Steps to Implement a Feature Generator

  1. Create Class Files - Make a new .h header and .cpp source file for your feature generator class. Include "FeatureGenerator.h" in your header.

  2. Set Default Values - Implement init_defaults() or set defaults in the constructor.

  3. Parameter Initialization - Override init(map<string, string>& mapper) to parse external parameters.

  4. Serialization - Add MEDSERIALIZE_SUPPORT($CLASS_NAME) at the end of your header file (replace $CLASS_NAME). - Add ADD_CLASS_NAME($CLASS_NAME) in the public section of your class. - Use ADD_SERIALIZATION_FUNCS to specify which parameters should be saved after learning. Exclude temporary or repository-specific variables.

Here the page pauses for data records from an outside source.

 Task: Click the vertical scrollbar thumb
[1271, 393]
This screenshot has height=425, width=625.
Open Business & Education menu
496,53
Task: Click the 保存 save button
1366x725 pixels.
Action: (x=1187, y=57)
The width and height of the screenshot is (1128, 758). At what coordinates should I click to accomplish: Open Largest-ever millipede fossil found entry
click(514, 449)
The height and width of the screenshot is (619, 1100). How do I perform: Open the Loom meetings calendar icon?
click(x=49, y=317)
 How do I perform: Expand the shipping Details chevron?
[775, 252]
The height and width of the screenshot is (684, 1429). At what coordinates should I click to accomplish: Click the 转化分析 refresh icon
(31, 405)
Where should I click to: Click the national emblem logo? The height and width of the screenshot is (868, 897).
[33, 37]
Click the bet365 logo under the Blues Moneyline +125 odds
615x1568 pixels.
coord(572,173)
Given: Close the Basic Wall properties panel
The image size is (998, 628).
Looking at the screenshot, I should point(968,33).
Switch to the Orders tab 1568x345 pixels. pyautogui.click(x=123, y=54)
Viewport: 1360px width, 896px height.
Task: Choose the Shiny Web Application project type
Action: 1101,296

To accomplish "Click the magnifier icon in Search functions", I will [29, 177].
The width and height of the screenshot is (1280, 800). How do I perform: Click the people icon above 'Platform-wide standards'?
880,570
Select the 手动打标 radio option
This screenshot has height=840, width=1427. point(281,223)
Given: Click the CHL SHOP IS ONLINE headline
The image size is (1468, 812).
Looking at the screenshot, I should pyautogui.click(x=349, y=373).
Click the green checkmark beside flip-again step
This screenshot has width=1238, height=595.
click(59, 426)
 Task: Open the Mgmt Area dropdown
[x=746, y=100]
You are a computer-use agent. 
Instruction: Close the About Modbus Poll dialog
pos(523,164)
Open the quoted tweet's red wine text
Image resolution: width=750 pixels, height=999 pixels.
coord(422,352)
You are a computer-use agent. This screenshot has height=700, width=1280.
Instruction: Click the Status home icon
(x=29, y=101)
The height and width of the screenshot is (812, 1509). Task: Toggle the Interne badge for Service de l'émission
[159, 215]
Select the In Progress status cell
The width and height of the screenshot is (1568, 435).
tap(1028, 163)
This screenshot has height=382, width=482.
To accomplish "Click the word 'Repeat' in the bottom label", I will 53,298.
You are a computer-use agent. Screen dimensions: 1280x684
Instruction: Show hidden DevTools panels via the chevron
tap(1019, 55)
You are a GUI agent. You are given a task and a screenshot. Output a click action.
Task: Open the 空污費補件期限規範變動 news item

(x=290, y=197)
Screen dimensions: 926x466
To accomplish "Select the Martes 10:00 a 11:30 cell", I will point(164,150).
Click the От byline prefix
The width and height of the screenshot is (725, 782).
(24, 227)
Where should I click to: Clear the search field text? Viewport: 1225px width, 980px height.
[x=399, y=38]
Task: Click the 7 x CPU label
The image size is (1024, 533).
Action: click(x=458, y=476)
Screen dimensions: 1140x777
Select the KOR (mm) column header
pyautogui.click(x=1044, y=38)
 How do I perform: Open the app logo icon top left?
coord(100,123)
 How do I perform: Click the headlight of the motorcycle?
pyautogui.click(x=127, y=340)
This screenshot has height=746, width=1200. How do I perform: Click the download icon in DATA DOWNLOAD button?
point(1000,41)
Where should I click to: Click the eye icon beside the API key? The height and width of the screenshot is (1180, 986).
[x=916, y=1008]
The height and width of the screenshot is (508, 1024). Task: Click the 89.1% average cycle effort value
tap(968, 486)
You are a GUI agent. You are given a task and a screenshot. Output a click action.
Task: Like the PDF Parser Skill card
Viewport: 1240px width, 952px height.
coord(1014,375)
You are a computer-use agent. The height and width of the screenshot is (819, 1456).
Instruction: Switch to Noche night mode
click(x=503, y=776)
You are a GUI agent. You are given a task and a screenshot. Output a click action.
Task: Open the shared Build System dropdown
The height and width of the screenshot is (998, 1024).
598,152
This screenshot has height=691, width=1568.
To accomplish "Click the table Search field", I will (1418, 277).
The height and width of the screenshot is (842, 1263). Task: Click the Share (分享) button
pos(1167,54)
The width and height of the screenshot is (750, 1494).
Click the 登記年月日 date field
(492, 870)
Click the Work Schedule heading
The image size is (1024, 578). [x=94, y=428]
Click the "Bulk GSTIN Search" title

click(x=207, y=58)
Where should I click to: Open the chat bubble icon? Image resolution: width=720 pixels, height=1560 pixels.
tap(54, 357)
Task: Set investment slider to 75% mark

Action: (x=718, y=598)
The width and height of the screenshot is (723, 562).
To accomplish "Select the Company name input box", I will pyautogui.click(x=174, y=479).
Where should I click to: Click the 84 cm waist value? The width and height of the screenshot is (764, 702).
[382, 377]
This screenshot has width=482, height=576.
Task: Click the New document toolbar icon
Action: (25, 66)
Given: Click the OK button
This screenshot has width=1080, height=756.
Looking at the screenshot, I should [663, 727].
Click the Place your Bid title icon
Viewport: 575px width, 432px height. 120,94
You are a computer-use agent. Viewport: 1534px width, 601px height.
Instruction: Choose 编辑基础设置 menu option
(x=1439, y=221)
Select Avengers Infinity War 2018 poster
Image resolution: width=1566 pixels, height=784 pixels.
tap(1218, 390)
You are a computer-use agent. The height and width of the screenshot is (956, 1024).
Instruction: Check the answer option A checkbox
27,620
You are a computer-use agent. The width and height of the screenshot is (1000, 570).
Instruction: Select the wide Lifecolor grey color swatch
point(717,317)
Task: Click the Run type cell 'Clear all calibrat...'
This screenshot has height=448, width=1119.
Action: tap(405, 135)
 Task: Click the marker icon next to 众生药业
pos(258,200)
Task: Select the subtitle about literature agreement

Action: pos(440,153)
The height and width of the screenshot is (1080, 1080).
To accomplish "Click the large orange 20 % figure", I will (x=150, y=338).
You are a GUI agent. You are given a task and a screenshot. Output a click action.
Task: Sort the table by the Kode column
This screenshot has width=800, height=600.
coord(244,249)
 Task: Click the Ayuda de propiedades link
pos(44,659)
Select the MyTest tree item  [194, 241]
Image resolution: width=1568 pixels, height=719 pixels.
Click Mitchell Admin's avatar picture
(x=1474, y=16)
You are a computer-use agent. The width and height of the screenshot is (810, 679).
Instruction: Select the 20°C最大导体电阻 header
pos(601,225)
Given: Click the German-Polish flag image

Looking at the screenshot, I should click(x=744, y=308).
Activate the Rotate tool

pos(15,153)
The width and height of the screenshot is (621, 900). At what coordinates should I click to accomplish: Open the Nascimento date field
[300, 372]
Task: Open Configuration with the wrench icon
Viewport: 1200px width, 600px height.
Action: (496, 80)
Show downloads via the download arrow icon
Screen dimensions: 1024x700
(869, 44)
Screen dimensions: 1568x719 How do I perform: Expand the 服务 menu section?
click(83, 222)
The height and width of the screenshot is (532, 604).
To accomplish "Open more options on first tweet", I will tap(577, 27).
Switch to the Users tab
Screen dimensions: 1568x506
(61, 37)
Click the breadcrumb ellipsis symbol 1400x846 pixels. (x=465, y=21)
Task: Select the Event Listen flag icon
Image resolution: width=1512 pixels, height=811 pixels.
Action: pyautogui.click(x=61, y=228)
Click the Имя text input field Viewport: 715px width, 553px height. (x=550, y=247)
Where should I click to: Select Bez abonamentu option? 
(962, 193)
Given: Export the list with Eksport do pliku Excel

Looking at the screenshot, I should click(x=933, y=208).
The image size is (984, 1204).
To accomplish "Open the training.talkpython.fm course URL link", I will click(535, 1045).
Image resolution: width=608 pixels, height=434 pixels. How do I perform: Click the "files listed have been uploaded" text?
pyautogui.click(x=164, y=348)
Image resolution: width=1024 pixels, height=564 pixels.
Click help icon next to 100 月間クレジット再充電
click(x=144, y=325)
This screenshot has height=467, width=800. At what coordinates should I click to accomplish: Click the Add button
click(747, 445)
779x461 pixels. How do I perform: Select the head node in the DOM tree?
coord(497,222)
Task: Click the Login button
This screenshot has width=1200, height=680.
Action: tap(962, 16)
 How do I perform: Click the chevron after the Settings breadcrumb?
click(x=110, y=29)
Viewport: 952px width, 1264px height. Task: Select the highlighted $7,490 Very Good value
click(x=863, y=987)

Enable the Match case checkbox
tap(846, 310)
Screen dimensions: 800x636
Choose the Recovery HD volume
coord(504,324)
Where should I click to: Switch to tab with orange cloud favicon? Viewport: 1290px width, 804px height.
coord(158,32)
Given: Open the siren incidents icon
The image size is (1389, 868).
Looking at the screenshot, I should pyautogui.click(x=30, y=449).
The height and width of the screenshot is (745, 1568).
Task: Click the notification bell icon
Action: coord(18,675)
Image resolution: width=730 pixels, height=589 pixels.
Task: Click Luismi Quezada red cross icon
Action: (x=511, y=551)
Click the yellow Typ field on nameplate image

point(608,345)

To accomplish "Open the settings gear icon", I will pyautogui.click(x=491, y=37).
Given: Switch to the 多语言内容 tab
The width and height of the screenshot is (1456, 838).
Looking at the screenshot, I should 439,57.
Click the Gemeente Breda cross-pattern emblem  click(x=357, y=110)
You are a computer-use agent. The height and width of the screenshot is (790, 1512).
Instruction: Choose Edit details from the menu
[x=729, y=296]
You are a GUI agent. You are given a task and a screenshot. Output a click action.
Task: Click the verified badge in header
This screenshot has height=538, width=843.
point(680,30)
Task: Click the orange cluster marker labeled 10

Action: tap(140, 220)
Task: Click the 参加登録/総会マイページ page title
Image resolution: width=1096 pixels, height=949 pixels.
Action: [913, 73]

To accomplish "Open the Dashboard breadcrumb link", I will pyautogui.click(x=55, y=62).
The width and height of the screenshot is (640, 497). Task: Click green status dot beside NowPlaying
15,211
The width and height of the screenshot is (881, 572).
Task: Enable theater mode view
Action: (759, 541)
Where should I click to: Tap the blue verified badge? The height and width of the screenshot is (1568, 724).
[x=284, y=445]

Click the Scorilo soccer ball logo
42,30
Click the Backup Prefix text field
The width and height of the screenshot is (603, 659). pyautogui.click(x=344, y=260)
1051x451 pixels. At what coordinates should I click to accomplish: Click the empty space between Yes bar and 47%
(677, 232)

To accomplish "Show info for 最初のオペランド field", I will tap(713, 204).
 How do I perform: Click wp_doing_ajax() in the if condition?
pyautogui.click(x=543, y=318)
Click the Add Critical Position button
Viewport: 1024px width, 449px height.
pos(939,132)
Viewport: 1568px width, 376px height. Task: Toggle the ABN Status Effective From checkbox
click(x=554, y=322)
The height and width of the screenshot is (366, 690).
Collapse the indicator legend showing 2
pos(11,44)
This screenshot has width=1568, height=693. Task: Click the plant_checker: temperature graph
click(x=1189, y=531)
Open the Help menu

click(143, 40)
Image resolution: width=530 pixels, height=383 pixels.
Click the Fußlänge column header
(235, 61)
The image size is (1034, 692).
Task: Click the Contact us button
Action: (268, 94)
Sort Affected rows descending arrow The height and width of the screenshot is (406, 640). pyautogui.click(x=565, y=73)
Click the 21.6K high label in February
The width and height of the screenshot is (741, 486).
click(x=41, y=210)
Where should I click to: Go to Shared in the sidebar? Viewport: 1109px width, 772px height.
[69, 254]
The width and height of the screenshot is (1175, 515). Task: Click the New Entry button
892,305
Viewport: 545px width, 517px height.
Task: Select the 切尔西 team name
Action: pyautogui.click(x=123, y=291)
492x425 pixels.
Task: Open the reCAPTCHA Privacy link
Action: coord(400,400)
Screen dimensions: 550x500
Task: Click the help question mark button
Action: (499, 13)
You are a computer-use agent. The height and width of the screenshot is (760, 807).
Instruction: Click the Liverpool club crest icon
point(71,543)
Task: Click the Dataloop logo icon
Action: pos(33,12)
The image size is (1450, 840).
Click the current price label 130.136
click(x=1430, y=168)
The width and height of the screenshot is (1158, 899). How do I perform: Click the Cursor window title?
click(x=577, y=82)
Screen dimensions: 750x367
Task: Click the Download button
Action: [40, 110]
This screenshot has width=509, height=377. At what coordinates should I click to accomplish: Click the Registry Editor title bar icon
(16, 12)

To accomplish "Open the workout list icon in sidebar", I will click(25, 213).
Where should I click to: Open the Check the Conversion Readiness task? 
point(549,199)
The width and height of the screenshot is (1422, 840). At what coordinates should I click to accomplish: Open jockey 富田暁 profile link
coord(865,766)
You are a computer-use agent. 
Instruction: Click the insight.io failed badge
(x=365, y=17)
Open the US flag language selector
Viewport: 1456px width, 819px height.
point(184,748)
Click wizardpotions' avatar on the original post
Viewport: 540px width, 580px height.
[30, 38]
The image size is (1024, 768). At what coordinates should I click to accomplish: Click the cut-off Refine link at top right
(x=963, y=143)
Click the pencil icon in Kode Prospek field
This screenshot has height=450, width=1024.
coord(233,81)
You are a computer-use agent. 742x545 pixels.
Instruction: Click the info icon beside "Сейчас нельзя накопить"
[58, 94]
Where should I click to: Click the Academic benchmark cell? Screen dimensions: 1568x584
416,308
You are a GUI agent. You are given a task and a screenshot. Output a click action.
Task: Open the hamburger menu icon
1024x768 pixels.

  5. Signal and Table Setup - Implement or override (if needed):

    • set_names Update feature generator output features
    • get_required_signal_ids() and get_required_signal_names() - only if needed. The deafult is to use req_signals
    • set_required_signal_ids(MedDictionarySections) - only if needed. The deafult is to use req_signals
    • set_signal_ids(MedSignals) - only if needed to do more setup.
    • init_tables(MedDictionarySections)
    • get_required_signal_categories - if the feature generator uses categorical signals - this will need to list all "required" categorical values the feature generator is using
  6. Feature Filtering - Overide (if needed) filter_features() if your generator should be skipped under certain conditions (e.g., after feature selection). The default is to use names to identify if the feature generator is needed.

  7. Learning and Preparation - Implement learn() for training logic (if needed). - Implement prepare() to allocate resources and set up attributes.

  8. Feature Generation - Implement generate() to produce the feature for each sample. - Implement get_p_data() if your generator supports parallel output.

  9. Summary - Implement make_summary() to collect and report statistics after feature generation.

  10. Register Your Feature Generator in header file in FeatureGenerator.h - register a new type in FeatureGeneratorTypes before FTR_GEN_LAST In the documentation comment, specify the name in FeatureGeneratorTypes for Doxygen reference.

  11. Register Your Feature Generator in cpp file FeatureGenerator.cpp - Add your type conversion to ftr_generator_name_to_type - Add your class to FeatureGenerator::new_polymorphic - Add your class to FeatureGenerator::make_processor(FeatureGeneratorTypes generator_type)


Tip:
Follow the structure and naming conventions used in existing feature generators for consistency and easier maintenance.